Koniec działań wojennych zastał Witolda Pileckiego w obozie Murnau gdzie trafił ze stalagu 344 Lamsdorf (Łambinowice na Opolszczyźnie), Cieszący się nieposzlakowaną opinią rotmistrz 9 lipca 1945 roku wyjechał z obozu do II Korpusu Polskich Sił Zbrojnych we Włoszech na rozmowy z wyższymi dowódcami PSZ o czekających go zadaniach i sposobach ich realizacji. W kraju tymczasem działo się źle…

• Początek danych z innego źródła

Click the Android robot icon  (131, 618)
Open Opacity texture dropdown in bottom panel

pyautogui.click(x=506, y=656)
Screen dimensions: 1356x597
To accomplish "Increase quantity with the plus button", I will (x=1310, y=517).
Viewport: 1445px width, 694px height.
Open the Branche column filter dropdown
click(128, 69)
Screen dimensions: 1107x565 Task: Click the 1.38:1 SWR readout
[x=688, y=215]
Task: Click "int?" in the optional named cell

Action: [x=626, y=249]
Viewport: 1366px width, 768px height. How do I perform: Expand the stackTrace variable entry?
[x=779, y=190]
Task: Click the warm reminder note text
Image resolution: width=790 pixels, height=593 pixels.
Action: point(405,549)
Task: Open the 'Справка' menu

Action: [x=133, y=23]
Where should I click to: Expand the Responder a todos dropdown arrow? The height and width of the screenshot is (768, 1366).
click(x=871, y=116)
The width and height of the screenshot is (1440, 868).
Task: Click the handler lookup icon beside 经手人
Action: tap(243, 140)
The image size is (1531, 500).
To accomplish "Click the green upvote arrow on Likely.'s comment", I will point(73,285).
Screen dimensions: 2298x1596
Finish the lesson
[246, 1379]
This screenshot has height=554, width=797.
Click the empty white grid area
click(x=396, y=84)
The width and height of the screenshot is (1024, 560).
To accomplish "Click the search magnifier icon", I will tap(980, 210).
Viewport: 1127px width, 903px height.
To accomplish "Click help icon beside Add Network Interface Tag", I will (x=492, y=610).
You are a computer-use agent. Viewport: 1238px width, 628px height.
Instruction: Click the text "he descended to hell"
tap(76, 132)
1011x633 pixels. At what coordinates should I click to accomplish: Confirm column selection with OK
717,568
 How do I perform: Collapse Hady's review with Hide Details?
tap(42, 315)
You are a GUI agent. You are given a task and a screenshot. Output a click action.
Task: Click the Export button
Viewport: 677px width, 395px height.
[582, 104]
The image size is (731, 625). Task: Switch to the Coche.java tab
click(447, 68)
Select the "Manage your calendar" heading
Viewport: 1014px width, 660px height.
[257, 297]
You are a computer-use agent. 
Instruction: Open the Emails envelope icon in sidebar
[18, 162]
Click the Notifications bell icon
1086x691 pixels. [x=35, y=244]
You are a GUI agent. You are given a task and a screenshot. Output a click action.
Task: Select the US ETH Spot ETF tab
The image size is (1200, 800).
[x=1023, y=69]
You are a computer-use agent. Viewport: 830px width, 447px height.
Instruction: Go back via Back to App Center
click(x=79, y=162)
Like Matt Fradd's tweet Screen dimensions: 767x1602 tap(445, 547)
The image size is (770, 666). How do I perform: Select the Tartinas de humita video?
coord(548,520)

Rozwiązanie Armii Krajowej rozkazem z 19 stycznia 1945 roku oznaczało formalne przejęcie aktywności konspiracyjnej przez szkieletową organizację „NIE”. Ciągłe aresztowania żołnierzy organizacji podziemnych oraz rozwijający się aparat terroru komunistycznego wymagały zdecydowanych działań. W okupowanej przez Sowietów Polsce z konieczności powstały nowe grupy polityczne i wojskowe, nowe ośrodki oporu biorąc krwawy odwet za represje. W takich warunkach jesienią 1945 r. do Polski zostaje wysłany rtm. Witold Pilecki. Decyzja o powrocie do kraju w celu organizowania sieci wywiadowczej na bazie organizacji "NIE" zapadła po rozmowach z gen. Andersem we wrześniu 1945 r.
Droga Pileckiego do Warszawy prowadziła m.in. przez Częstochowę, gdzie zjawił się 8 grudnia 1945 r. odwiedzając rodzinę swego przyjaciela z obozu i Armii Andersa Jana Mierzanowskiego. W czasie kilkudniowego pobytu w mieście (dziś kamienica ta znajduje się przy al. Wolności 33) Pilecki zapoznał się z realiami życia pod nową okupacją.
Pomimo tych uwarunkowań po dotarciu do Warszawy Pilecki zorganizował siatkę wywiadowczą i rozpoczął zbieranie i przekazywanie na Zachód informacji o żołnierzach AK i 2 Korpusu więzionych w obozach NKWD i deportowanych do ZSRS. Prowadził również działania wywiadowcze w MBP, MON i MSZ. Nie zareagował na rozkaz gen. Władysława Andersa polecający mu opuszczenie Polski.